■ Problem statement: Note each line of the entries that includes "Dashboard". Then copy those lines.

[Collection entries]
* * * * * * * * *
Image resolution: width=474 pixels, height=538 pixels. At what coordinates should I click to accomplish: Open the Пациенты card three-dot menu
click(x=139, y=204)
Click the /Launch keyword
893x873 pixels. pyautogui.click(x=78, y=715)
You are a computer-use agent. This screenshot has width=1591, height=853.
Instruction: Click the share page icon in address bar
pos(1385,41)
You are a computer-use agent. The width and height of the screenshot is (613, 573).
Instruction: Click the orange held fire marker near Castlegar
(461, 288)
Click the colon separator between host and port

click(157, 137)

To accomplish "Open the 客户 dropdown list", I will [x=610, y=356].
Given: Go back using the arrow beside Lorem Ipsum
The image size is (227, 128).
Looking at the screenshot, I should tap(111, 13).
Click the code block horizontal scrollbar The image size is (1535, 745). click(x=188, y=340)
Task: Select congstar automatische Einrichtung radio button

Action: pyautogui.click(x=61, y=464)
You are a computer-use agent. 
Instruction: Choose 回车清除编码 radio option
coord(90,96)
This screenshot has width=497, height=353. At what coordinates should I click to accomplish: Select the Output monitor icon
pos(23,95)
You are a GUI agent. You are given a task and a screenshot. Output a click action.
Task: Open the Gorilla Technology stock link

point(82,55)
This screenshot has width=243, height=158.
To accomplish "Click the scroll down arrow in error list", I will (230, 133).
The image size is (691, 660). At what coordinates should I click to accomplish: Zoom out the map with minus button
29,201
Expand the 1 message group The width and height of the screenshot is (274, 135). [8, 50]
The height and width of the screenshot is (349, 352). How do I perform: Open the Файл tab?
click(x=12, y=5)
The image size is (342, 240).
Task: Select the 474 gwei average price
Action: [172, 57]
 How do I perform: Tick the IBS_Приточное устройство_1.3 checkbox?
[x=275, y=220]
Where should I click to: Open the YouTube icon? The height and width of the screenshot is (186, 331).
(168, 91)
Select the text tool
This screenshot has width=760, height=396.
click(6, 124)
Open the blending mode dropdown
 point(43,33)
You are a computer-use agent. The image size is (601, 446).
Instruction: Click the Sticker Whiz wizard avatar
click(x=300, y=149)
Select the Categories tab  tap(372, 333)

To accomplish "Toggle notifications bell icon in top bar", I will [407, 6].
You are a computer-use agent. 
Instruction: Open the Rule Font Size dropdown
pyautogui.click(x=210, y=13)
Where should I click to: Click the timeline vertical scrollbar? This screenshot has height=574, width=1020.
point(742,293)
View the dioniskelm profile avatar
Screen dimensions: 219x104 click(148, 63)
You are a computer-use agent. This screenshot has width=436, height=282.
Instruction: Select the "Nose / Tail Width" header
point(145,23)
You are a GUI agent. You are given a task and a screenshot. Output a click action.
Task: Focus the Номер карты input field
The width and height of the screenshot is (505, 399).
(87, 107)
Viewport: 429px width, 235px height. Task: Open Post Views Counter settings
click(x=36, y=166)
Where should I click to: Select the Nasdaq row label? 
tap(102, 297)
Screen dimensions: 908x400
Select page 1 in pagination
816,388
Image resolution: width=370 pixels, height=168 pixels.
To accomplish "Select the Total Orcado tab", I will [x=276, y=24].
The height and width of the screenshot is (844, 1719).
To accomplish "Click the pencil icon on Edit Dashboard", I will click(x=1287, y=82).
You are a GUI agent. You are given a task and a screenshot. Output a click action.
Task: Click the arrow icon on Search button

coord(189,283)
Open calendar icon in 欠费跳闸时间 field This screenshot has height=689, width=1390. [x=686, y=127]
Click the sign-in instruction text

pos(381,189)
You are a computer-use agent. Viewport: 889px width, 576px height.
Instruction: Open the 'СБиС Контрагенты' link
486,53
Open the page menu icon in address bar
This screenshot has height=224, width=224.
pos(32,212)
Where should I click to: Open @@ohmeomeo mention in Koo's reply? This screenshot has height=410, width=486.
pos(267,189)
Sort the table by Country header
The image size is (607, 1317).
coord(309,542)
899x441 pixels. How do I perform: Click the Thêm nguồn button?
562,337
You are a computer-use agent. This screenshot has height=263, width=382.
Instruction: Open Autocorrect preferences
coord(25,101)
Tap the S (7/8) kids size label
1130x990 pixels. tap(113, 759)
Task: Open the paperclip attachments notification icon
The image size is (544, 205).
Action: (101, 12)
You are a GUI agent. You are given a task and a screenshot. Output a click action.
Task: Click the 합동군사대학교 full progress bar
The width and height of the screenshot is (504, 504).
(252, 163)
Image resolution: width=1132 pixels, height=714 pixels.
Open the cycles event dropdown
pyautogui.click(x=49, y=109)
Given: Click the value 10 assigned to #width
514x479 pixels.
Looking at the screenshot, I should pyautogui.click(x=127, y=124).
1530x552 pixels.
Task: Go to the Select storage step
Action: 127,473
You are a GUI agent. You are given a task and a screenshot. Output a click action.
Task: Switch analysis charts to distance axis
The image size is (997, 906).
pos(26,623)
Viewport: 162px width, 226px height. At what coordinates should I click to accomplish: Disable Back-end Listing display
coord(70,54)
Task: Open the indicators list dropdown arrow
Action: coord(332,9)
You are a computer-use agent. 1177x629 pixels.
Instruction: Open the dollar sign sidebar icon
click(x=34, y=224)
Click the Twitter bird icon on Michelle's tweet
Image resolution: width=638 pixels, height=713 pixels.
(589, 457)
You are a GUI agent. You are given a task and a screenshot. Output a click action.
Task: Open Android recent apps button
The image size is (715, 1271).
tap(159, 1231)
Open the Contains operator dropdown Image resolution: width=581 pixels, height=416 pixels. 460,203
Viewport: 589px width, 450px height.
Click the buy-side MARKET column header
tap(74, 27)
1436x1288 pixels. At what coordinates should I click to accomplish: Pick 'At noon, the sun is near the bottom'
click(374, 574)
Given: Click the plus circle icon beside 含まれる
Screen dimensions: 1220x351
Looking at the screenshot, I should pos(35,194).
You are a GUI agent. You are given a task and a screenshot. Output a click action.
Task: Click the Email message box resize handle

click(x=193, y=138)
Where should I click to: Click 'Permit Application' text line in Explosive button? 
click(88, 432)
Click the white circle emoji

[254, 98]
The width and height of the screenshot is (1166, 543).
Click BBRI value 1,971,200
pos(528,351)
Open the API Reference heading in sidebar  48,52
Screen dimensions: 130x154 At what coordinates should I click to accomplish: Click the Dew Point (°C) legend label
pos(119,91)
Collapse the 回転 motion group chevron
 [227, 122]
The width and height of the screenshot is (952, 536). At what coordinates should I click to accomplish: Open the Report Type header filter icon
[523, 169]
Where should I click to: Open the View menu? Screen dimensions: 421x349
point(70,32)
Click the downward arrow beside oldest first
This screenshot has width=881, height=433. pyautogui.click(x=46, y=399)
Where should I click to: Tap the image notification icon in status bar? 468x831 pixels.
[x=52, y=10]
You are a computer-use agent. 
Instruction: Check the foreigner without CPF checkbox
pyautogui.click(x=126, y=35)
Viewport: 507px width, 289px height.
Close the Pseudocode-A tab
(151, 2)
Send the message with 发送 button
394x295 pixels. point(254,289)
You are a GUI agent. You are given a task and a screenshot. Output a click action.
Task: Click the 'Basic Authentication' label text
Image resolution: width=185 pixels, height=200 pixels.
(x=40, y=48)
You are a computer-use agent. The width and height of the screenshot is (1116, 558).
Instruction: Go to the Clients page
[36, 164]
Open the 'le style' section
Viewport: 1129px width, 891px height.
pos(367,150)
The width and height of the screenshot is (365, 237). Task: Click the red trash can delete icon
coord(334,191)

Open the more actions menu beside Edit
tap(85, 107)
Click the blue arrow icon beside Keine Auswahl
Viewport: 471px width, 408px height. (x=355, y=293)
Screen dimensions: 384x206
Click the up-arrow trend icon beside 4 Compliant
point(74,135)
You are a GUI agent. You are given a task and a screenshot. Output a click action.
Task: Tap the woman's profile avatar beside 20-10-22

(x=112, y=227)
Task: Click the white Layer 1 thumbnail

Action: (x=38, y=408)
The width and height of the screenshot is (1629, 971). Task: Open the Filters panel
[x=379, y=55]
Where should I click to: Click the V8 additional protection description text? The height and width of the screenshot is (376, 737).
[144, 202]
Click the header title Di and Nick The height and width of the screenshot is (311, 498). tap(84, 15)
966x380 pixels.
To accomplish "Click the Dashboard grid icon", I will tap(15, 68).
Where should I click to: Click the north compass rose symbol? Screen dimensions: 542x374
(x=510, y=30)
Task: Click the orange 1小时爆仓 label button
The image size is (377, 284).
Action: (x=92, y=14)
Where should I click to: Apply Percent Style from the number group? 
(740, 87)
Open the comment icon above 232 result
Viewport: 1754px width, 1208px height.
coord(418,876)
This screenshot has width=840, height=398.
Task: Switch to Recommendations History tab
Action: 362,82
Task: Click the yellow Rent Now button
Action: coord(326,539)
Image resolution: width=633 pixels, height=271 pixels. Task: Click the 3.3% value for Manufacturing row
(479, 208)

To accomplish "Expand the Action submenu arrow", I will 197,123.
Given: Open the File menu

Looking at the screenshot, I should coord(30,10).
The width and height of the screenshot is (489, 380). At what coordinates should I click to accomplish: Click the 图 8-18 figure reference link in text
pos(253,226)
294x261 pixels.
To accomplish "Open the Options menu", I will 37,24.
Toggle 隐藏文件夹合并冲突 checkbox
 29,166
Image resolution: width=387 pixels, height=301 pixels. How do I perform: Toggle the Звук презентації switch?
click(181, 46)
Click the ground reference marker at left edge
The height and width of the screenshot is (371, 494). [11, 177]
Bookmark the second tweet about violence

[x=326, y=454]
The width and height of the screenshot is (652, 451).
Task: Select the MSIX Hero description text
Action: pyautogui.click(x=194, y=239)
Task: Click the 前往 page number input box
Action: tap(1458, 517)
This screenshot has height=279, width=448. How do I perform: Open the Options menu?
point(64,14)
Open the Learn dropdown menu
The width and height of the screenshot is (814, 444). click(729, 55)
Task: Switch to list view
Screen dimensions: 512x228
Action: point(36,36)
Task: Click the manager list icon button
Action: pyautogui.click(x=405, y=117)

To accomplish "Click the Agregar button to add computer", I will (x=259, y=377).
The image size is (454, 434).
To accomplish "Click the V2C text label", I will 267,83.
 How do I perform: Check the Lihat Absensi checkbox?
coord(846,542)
* * * * * * * * *
■ Final answer:
To accomplish "Click the pencil icon on Edit Dashboard", I will click(x=1287, y=82).
To accomplish "Click the Dashboard grid icon", I will tap(15, 68).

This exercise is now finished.